Warning! These recordings are historical artifacts reflecting the beliefs of Stephen Foster as he wrote them in the nineteenth century and recording artists who performed his work during the Jim Crow Era. The caricatured language and content may be offensive to contemporary listeners and viewers. They are for educational purposes only.
In 1828, T.D. Big Daddy Rice, a struggling white actor, made his New York stage debut. With a single dialectical song performed in blackface, his routine radically transformed the cultural landscape of North America. In 1855, a theater columnist for the New York Tribune would recall that cataclysmic performance as an unparalleled moment in American entertainment as never was there such an excitement in the musical or dramatic world; nothing was talked of, nothing written of, nothing dreamed of, but Jim Crow. Although his name is not known today, T.D. Rice was a major star in Antebellum America. He is considered one of the primary artistic architects of what was called the “minstrel show” or “blackface minstrelsy.” Although blackface is now considered a major cultural transgression and taboo (explaining why few college students have been exposed to it), minstrel shows were the most popular form of theatrical entertainment in the United States in the decades leading up to the Civil War. Although the shows were housed in New York saloons (often sporting 6-10 shows per week) during the summer, the actors went on national tours exposing the rest of the country to the art form. T.D. Rice claimed his iconic routine was inspired by an interracial encounter with a crippled stableman in the Ohio River Valley named Jim Crow who performed a jig for Rice. Rice claims he paid Jim Crow for his tattered clothing and learned the unusual dance, incorporating it into his act, singing: Weel bout, and turn about/And do jis so; Ebry time I weel about/ I jump Jim Crow. The incredible impact of this highly racist character can be seen in the fact that the institution of segregation would be known as the “Jim Crow System” or “Jim Crow Era.”

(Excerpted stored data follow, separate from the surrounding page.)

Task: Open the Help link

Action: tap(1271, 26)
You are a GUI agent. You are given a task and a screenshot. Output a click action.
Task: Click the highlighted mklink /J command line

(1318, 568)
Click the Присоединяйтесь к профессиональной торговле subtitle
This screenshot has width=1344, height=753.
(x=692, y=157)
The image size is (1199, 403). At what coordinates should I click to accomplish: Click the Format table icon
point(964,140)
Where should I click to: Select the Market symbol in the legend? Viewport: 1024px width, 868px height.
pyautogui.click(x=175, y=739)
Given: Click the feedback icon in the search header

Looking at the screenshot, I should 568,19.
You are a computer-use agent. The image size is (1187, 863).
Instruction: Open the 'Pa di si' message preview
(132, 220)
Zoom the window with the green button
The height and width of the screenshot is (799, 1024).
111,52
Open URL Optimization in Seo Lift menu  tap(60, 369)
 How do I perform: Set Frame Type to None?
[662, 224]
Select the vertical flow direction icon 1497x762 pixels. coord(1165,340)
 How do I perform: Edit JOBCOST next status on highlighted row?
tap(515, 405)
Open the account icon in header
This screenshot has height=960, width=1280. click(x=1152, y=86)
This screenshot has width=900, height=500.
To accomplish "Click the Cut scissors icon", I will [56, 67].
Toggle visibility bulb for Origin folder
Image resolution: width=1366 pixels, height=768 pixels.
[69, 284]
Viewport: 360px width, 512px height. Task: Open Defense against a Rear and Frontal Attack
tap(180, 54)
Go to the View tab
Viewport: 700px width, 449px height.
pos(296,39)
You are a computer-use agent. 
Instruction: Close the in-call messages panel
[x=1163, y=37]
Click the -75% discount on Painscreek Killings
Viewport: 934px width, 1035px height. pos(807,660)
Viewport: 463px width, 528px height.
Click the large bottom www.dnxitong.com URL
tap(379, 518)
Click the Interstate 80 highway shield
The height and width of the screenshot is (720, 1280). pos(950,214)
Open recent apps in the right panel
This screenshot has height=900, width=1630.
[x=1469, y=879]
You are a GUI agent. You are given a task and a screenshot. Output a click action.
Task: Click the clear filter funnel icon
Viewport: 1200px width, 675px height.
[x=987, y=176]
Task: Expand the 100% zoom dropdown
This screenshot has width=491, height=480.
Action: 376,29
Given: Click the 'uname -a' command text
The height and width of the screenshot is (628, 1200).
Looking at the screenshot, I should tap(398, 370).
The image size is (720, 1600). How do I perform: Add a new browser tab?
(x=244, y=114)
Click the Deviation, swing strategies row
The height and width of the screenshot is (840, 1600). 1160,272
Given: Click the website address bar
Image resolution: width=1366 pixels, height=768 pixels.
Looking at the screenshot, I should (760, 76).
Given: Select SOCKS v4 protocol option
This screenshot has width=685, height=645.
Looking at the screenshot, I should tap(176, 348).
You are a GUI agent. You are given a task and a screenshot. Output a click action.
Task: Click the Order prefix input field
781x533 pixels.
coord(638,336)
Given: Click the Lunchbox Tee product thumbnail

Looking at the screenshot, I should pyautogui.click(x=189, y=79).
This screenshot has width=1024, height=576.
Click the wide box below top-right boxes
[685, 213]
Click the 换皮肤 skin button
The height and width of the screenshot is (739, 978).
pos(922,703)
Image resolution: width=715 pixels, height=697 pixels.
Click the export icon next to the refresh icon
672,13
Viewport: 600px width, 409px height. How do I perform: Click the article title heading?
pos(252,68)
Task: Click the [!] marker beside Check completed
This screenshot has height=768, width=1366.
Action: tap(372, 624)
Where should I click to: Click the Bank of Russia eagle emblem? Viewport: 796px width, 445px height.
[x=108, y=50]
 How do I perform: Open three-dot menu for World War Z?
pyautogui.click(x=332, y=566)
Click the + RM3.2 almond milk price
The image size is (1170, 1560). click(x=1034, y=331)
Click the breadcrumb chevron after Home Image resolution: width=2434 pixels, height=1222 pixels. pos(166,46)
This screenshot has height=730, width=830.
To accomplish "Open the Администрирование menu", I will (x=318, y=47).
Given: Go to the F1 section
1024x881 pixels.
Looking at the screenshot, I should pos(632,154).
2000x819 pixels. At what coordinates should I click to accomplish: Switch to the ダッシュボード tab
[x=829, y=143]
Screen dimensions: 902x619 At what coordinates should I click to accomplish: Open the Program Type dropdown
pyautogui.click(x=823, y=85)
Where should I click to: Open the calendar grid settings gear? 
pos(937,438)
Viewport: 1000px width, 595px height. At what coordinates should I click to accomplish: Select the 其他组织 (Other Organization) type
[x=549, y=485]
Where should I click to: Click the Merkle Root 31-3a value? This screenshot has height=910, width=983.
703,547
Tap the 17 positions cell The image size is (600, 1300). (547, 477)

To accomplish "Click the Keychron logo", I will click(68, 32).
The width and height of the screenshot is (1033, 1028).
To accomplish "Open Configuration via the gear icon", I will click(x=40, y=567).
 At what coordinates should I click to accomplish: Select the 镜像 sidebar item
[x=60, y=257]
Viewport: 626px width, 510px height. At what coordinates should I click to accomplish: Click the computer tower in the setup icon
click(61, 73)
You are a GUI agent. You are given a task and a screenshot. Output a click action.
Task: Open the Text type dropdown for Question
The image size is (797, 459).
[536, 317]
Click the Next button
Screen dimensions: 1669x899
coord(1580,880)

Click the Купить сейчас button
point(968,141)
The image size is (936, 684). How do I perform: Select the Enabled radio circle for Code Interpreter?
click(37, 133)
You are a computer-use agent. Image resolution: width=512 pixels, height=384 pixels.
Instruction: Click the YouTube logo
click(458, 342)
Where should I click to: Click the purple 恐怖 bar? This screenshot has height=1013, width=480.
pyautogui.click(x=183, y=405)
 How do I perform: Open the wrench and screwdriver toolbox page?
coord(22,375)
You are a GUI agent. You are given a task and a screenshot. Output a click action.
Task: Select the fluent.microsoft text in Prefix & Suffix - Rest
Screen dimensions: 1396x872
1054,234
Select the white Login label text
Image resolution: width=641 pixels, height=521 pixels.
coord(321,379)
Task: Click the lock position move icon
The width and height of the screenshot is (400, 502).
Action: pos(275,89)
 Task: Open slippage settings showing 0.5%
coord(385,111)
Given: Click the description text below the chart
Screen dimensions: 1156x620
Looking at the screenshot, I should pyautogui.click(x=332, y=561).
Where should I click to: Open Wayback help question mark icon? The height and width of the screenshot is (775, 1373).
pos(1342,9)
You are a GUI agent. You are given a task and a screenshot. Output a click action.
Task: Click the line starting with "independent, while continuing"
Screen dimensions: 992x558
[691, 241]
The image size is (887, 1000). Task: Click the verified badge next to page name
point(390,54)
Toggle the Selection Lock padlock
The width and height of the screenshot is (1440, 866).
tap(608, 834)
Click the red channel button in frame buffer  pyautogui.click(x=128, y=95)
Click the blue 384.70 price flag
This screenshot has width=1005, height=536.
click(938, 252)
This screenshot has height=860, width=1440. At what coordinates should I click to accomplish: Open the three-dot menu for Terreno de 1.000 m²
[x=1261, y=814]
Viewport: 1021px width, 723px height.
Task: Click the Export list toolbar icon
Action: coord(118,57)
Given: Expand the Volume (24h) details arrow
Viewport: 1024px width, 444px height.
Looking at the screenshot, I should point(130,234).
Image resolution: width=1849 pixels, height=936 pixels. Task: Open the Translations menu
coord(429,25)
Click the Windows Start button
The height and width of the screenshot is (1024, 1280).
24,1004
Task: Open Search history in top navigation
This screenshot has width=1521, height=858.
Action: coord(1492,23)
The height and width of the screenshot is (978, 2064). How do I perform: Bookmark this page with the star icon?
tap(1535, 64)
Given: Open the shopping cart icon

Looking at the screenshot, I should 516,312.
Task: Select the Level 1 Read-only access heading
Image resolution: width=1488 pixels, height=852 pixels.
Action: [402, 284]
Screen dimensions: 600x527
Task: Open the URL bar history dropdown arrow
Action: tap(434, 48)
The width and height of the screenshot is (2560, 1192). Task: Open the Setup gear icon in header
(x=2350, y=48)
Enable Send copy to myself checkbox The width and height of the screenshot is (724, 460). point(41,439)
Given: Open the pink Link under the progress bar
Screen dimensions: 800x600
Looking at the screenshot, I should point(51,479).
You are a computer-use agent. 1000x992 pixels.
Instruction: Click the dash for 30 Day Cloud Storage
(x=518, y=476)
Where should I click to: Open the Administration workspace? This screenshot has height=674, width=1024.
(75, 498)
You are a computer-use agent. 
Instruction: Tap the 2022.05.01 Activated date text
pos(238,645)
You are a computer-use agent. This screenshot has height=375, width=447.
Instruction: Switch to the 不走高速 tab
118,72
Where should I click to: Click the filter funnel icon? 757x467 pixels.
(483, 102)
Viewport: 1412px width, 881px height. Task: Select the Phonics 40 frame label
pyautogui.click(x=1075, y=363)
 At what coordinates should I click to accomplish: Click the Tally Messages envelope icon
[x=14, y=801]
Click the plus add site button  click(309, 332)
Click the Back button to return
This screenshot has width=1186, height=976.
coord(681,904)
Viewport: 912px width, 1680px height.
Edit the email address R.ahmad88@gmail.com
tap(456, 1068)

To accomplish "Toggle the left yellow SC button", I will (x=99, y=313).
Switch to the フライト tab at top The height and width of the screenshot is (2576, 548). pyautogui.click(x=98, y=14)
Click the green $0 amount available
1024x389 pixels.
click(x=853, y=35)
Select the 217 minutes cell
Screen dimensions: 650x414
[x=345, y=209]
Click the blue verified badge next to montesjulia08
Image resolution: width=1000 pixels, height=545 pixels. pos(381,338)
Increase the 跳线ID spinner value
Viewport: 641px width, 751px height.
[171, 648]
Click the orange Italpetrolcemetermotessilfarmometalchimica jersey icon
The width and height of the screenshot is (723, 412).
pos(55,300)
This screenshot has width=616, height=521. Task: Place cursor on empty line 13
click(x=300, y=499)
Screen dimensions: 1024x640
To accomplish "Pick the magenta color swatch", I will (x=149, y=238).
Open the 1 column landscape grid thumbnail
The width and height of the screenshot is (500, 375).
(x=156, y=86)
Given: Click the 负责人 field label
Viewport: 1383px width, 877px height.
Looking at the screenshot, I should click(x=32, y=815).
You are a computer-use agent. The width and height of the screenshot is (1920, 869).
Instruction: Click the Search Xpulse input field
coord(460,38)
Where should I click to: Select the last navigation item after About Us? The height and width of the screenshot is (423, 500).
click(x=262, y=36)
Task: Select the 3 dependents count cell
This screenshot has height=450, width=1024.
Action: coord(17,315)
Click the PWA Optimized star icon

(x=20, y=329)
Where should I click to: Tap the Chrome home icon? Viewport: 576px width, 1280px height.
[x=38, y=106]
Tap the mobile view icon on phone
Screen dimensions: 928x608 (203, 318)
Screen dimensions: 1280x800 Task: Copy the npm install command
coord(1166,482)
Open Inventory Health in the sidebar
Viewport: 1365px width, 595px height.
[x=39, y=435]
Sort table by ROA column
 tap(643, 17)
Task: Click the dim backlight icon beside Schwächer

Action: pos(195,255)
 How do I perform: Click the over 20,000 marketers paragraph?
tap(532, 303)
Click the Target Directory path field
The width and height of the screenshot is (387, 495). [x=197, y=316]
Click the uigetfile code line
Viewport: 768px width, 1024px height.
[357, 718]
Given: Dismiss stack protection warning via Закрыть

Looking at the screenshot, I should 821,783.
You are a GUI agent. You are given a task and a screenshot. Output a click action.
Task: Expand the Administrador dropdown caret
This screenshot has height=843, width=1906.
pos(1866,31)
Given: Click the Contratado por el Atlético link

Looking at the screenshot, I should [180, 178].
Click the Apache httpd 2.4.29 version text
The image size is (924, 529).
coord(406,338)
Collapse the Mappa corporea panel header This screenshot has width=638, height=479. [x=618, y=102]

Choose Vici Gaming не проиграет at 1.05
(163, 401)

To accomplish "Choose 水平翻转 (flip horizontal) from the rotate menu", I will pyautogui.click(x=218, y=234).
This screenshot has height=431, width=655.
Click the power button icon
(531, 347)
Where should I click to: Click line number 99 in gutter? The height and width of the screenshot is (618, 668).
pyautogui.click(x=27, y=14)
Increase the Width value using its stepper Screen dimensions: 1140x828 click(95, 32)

Iconic blackface popularized by Rice was a theatrical makeup technique used by actors in the ninteenth century who burned bottle corks mixed with grease paint or shoe polish to achieve a black shine when applied to their faces that reflected in the calcium lights used in antebellum stage production. To conceal any hint of whiteness, actors wore wooly three-cone pointed wigs and black gloves. These costume decisions physically hid their white skin while radically exaggerating African American appearances in a caricatured way that crowds in New York city found hilarious. From The Great Emancipator, President Abraham Lincoln, who held blackface performances inside the White House, to California gold rushers, Jim Crow swept the nation in a burnt cork craze. In Frank Norris preeminent novel Mc Teague, the main character treats his fiancé to a variety show in San Francisco and is elated to see musical marvels, two men extravagantly made up as negro minstrels with immense shoes and plaid vests. Believing they were lifelike, he whispered, Think of that! Art could go no farther! Norris thereby articulated the hypnotic obsession of nineteenth-century audiences with blackface caricature, which they often believed replicated authentically black life.
Two years after Rices performance, New York actor George Washington Dixon created the blackface character Zip Coon, the conniving, flashy, urban Dandy costumed in mismatching suits, who mocked the assimilation attempts of liberated and freeborn black men in urban centers such as New Orleans, Philadelphia, and New York City. Zip Coon served as a character foil to Rices Jim Crow, the bumbling and happy-go-lucky slave. Unlike Zip Coon, portrayed as a foolish and ill-informed political junky amidst the developing cityscape, Jim Crow was submissive, with a constant joyful song while sauntering through the highly romanticized South. Variations of these two black minstrel characters would dominate racial representation for well over a century. Although blackface routines were on the rise, they were solo acts within a larger revolving carousel of disconnected American folklore. Jim Crow and Zip Coon added the Negro to the cast of folk characters in American popular culture, such as Brother Jonathan, the New York Yankee, and the tall-tale-telling Frontiersman who evolved into Davy Crockett.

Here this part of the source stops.